On Fri, 01 Mar 2013 18:35:43 -0500, Namespace
<[email protected]> wrote:
At least I have noticed so far, that you're in any case for
something like const&. Accordingly, you answer my question
with 'yes, we need something like this.'.
On Friday, 1 March 2013 at 23:46:36 UTC, Steven Schveighoffer
wrote:
I would say yes, we need something like rvalue references to
avoid copy-paste hell. const& is not a good way to describe
it, because it implies const, which this problem does not
require.
This is the major problem that Andrei had with it (at least as
I understand his past statements) -- it conflates const with
rvalue references. Sometimes, you want a const ref that does
NOT bind to an rvalue.
If I have a medium sized struct that I only intend to
read/reference from I see no reason not to use 'const ref' for
simplicity and speed (and avoid postblit hopefully) but when it's
an Rvalue I need to make a second function either duplicate
except signature or forwarding the value.

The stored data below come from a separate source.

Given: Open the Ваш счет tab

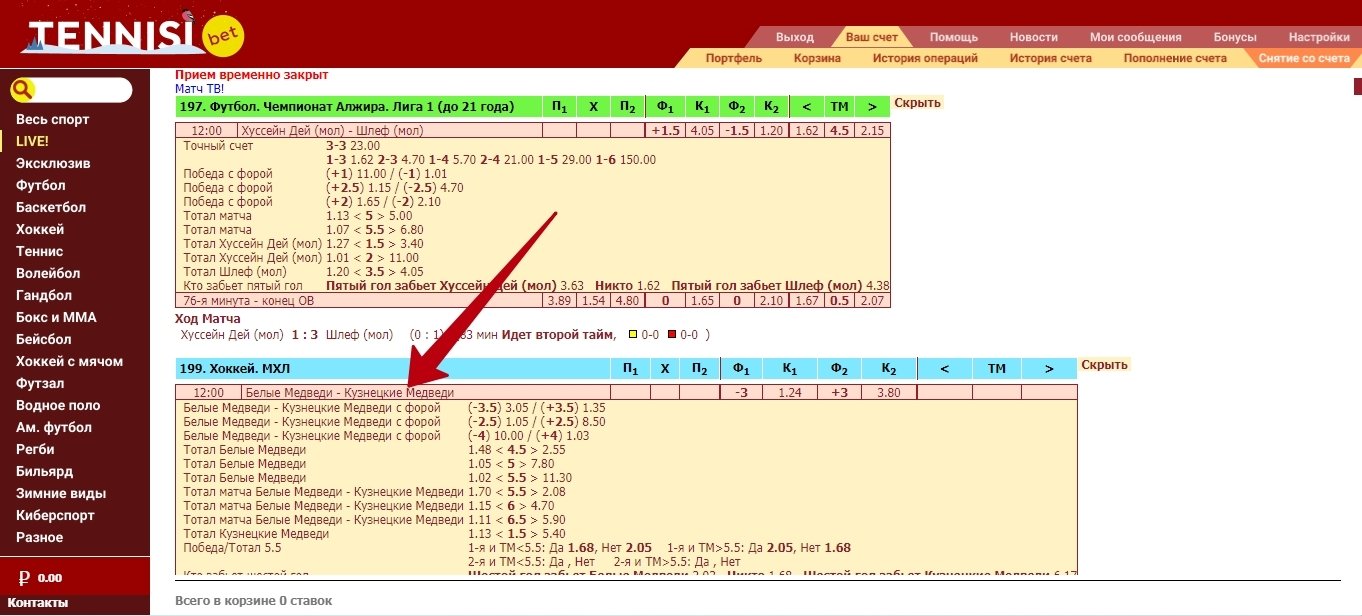Looking at the screenshot, I should pyautogui.click(x=871, y=37).
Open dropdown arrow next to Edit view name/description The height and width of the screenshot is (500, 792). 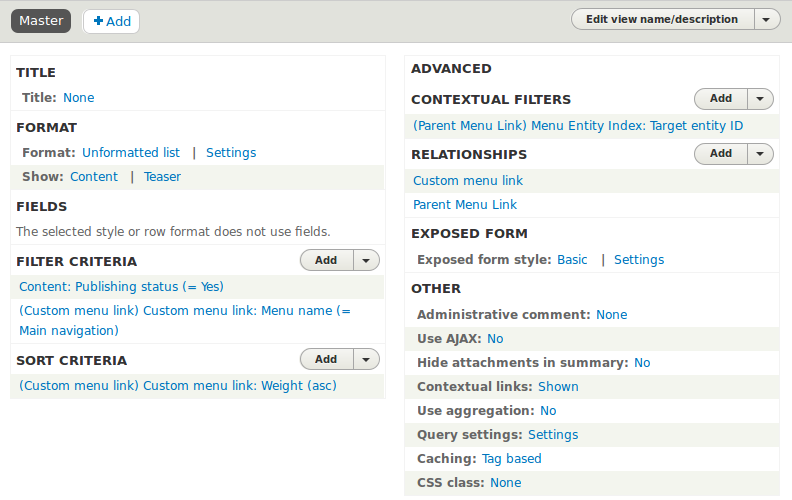[x=767, y=19]
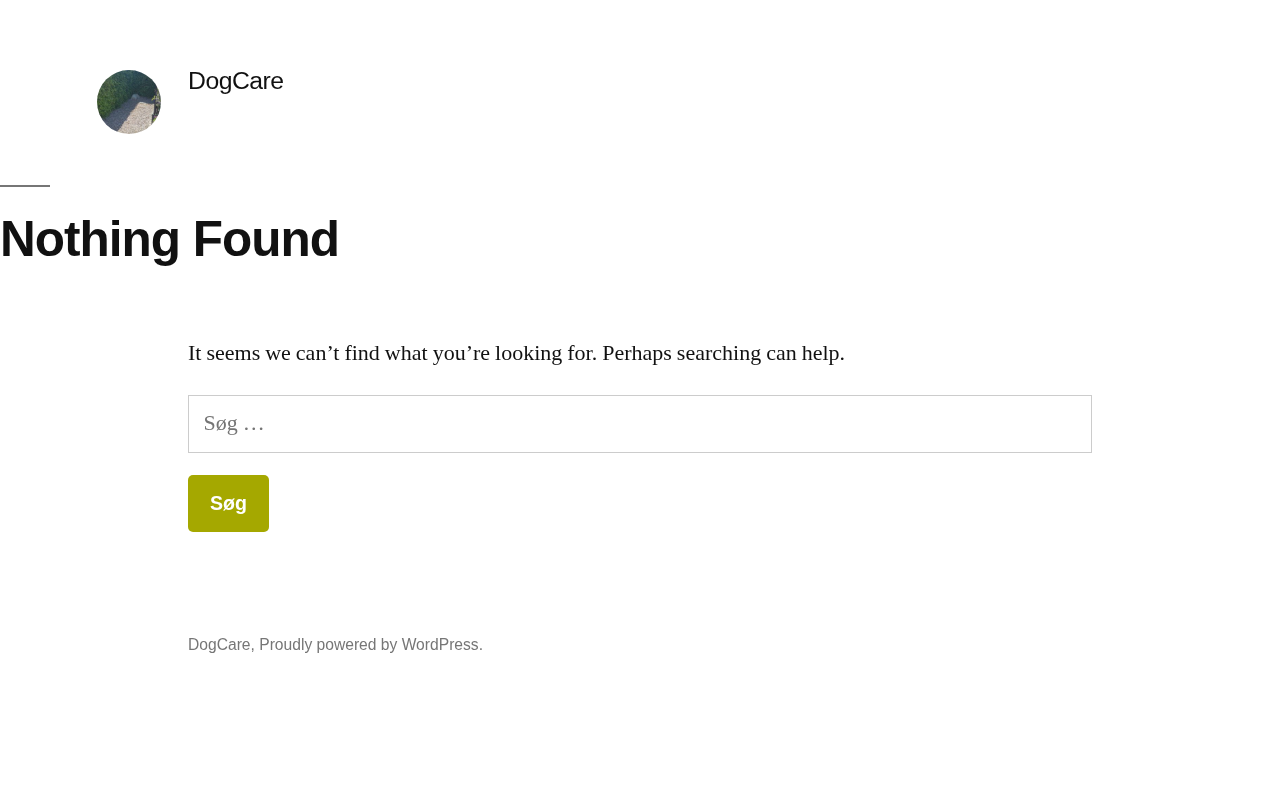Viewport: 1280px width, 800px height.
Task: Click the word "WordPress" in the footer
Action: (x=440, y=645)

The one huge problem I've had with lack of rvalue references is
with arithmetic operators:
struct M
{
M opAdd(const ref M other) const {...}
}
M m;
auto m2 = (m + m) + m; // ok!
auto m3 = m + (m + m); // error!
This is crap.
If 'auto ref' gets accepted for non-template functions, it goes
away. With M as you show, returning ref doesn't work so that
example I was going to suggest doesn't work.